▶ [What to do] Below are entries. Reproduce exactly the lines between the line holding "The height and width of the screenshot is (743, 1265)." and the line holding "Task: Add a new node with 新增节点", inclusive, and only those.
==== Listed entries ====
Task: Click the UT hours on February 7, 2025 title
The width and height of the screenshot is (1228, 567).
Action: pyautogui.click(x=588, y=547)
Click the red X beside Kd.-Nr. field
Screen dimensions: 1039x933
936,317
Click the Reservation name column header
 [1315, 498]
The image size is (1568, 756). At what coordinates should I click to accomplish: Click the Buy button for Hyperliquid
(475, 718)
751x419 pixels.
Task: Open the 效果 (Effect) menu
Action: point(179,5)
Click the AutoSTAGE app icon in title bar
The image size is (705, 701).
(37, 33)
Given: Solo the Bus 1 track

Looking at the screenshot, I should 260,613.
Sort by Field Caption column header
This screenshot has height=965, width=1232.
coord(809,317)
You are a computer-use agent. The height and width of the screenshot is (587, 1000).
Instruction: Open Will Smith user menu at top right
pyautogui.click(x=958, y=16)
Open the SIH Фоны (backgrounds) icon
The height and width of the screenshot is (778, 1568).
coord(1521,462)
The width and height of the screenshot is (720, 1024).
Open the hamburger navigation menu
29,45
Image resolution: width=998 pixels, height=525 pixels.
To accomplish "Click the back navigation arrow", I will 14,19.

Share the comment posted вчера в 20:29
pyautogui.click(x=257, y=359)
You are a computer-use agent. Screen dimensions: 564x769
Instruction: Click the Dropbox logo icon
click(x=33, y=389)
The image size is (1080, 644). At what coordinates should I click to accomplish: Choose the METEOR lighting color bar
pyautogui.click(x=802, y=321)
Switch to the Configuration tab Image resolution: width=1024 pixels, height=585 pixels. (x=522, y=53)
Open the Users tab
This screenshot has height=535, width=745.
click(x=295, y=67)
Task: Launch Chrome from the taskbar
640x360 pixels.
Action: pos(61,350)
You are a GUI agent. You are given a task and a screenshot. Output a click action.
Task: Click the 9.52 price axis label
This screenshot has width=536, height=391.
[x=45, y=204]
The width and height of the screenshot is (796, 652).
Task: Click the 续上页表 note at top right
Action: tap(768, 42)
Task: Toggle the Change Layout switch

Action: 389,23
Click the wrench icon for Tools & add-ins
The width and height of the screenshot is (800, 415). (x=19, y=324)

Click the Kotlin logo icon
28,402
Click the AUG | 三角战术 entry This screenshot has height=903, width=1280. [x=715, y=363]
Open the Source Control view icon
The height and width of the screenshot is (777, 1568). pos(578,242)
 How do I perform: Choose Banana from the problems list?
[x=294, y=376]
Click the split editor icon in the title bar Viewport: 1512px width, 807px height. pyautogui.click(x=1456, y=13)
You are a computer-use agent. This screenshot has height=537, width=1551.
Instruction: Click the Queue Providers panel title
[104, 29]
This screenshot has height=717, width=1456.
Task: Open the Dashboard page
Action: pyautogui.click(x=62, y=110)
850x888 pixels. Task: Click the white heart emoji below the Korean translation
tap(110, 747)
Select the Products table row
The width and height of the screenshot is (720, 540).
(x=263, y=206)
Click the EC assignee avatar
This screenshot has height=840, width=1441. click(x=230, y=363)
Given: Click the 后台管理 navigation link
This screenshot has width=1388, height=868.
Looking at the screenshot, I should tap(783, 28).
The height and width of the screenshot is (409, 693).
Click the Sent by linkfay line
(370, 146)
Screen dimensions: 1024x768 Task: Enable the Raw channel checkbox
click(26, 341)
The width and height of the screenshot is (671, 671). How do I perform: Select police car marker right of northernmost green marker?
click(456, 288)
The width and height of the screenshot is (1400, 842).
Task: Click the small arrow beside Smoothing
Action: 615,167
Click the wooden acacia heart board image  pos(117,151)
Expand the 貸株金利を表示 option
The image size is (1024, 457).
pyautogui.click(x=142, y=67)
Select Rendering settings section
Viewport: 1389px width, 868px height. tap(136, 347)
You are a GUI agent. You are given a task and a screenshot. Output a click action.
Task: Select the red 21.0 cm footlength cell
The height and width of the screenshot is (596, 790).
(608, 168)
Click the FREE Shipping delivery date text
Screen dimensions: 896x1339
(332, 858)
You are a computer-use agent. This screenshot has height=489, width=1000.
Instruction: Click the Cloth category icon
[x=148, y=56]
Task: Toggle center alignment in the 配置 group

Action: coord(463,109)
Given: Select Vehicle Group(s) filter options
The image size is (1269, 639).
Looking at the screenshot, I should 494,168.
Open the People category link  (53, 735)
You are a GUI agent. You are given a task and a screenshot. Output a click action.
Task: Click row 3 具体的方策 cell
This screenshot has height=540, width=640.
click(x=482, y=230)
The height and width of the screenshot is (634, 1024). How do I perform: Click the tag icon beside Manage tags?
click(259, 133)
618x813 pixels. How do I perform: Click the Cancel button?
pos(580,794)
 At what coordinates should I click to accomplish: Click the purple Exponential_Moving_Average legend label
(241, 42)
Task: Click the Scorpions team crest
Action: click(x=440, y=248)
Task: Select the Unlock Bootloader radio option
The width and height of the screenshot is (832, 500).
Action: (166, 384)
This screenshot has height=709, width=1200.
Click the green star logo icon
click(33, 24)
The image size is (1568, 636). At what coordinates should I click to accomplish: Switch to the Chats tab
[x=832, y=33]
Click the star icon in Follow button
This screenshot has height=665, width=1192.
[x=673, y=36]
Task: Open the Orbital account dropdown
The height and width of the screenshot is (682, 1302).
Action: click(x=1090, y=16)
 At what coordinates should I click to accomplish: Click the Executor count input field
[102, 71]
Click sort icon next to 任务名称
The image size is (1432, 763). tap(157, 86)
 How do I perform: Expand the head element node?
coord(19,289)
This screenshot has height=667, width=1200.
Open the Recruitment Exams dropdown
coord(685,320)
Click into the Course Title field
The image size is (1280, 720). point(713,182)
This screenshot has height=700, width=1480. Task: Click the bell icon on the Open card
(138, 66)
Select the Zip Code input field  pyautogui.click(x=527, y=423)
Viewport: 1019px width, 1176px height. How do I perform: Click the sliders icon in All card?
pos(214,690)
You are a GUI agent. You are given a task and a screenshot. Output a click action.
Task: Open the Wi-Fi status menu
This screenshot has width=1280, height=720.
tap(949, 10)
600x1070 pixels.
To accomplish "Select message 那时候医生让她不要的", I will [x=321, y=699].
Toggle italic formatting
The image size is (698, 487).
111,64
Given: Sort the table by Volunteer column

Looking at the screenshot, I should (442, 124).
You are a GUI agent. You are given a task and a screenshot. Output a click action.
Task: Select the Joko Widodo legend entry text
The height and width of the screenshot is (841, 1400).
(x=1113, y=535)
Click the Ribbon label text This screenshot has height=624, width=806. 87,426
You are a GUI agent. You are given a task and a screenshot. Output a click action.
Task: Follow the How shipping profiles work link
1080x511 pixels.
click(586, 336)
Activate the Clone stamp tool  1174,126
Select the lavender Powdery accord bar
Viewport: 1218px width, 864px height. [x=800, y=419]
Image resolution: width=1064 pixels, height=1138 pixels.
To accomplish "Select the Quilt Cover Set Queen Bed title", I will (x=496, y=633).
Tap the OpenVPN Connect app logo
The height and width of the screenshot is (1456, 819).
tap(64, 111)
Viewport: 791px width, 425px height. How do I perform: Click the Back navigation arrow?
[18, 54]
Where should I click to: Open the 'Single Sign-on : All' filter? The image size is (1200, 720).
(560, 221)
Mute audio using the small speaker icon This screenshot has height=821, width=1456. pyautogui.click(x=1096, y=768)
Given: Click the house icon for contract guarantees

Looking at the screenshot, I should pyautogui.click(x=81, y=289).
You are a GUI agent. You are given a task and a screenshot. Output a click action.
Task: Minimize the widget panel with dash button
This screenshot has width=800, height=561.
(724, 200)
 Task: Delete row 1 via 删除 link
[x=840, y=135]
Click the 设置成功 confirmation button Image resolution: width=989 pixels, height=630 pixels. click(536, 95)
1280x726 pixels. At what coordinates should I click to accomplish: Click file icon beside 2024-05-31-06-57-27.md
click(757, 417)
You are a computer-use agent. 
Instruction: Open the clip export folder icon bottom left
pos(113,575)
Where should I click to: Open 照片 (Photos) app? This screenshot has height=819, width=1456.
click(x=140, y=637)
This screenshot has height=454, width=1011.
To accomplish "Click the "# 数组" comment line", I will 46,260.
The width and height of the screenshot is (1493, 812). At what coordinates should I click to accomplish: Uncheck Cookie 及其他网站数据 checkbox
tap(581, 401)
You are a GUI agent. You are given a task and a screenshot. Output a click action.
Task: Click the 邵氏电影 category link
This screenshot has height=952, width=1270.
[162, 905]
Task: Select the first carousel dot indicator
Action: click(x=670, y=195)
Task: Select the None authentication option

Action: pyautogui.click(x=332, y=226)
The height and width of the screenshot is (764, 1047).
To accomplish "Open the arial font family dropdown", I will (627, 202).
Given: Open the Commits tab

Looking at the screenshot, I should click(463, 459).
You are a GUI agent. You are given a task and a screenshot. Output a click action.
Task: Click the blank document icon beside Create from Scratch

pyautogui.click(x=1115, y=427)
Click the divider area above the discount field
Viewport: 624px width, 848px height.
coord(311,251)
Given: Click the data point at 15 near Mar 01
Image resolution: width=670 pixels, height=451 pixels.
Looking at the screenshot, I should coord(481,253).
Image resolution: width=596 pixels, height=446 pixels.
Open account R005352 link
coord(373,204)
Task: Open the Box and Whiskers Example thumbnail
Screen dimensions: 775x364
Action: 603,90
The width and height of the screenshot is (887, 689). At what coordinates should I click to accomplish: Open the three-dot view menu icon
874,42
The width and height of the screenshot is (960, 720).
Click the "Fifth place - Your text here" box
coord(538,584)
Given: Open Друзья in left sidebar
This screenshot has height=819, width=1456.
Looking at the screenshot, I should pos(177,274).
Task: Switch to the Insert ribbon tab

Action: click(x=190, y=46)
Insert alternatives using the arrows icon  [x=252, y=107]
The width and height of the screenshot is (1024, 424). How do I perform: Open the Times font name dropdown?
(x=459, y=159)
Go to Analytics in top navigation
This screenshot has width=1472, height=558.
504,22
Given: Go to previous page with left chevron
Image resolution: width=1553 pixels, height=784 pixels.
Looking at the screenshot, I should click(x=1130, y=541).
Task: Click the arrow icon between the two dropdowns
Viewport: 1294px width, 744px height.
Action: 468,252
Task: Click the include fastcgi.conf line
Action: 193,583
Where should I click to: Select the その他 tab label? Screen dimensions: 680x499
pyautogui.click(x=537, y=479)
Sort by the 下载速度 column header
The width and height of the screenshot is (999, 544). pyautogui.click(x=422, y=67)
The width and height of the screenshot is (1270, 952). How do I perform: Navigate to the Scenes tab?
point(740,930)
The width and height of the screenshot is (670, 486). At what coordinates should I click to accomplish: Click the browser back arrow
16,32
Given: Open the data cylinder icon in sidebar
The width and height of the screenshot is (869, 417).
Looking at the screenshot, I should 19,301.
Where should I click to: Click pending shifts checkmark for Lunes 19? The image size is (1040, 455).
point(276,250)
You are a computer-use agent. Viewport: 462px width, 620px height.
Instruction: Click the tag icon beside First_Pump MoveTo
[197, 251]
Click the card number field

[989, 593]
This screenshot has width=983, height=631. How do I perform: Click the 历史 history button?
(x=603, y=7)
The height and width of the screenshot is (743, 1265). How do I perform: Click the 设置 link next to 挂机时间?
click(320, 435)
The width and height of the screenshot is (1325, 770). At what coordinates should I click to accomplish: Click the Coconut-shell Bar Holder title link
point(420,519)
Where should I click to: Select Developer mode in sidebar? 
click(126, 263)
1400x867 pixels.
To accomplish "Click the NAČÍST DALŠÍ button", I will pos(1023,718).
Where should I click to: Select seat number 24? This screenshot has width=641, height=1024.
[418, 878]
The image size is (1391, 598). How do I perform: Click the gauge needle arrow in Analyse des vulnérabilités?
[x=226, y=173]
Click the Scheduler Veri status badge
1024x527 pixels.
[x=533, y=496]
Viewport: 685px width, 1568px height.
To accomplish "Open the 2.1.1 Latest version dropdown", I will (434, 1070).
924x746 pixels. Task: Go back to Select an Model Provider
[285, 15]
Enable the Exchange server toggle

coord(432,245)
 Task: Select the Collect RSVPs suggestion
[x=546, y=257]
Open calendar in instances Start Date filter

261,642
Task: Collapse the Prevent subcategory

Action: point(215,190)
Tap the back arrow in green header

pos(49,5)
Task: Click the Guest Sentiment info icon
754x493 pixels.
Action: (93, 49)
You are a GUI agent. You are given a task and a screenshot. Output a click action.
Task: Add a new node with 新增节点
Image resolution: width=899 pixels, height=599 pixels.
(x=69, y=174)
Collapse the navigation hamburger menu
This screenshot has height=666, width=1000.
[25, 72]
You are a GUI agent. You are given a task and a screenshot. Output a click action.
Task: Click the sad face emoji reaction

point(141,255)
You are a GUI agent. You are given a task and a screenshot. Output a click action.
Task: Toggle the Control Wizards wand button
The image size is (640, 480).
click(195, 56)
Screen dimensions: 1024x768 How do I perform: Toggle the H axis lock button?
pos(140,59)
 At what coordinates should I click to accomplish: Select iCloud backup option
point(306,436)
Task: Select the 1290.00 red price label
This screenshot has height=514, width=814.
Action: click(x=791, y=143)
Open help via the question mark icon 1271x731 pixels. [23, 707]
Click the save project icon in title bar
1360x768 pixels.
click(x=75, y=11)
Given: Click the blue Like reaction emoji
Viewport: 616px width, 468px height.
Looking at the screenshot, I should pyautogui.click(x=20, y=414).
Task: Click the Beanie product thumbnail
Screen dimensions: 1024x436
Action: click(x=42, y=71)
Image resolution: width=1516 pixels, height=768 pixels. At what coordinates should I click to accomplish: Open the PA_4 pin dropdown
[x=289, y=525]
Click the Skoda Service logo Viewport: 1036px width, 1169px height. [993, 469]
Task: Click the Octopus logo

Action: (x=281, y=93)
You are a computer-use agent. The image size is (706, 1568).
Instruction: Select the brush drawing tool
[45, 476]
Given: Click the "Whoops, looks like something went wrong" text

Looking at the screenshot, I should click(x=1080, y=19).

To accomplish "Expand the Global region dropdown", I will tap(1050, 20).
====
▶ [Exercise answer]
The height and width of the screenshot is (743, 1265). How do I perform: Click the 设置 link next to 挂机时间?
click(320, 435)
The width and height of the screenshot is (1325, 770). At what coordinates should I click to accomplish: Click the Coconut-shell Bar Holder title link
point(420,519)
Where should I click to: Select Developer mode in sidebar? 
click(126, 263)
1400x867 pixels.
To accomplish "Click the NAČÍST DALŠÍ button", I will pos(1023,718).
Where should I click to: Select seat number 24? This screenshot has width=641, height=1024.
[418, 878]
The image size is (1391, 598). How do I perform: Click the gauge needle arrow in Analyse des vulnérabilités?
[x=226, y=173]
Click the Scheduler Veri status badge
1024x527 pixels.
[x=533, y=496]
Viewport: 685px width, 1568px height.
To accomplish "Open the 2.1.1 Latest version dropdown", I will (434, 1070).
924x746 pixels. Task: Go back to Select an Model Provider
[285, 15]
Enable the Exchange server toggle

coord(432,245)
 Task: Select the Collect RSVPs suggestion
[x=546, y=257]
Open calendar in instances Start Date filter

261,642
Task: Collapse the Prevent subcategory

Action: point(215,190)
Tap the back arrow in green header

pos(49,5)
Task: Click the Guest Sentiment info icon
754x493 pixels.
Action: (93, 49)
You are a GUI agent. You are given a task and a screenshot. Output a click action.
Task: Add a new node with 新增节点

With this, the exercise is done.